In regard to the second point, author Leigh Montville in his fanciful biography of Ruth, The Big Bam uses convoluted logic to claim that Frazee used money from the Ruth sale to finance his play My Lady Friends, which much later evolved into the musical No, No, Nannette. While Nannete was inspired by My Lady Friends, Montville’s contention is still a falsity easily disproven. For one, according to the Internet Broadway Database, the accepted authority, My Lady Friends debuted on December 3, 1919 and was already a hit before the Ruth sale took place, eventually running for 214 performances. How then, could money from the Ruth sale be used to produce a play that had already made its’ debut? Secondly, from that time until 1925, when No, No, Nanette debuted, Frazee produced two more very successful productions; George S. Kaufman’s Dulcy, which ran for 241 performances in 1921 and 1922, and Her Temporary Husband which ran for 92 performances in 1922, both evidence of Frazee’s continued financial liquidity. All hard evidence suggests that Frazee kept his theatrical business separate from his baseball business. Had Frazee never produced No No, Nannete his legacy in the theater shows marked financial and critical success both before, during and after the Ruth sale.
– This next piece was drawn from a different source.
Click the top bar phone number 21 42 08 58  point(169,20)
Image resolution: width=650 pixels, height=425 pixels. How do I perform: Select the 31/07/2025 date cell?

Unless and until Frazee’s full and complete financial records are recovered, one must consider all the evidence and there is a wealth of factual data that demonstrates Frazee’s financial health.
Others have taken issue with my characterization of Fred Lieb. For that reason, I restored those portions of this story which were deleted for space reasons in earlier printings, which provide more evidence of Lieb’s disturbing world view.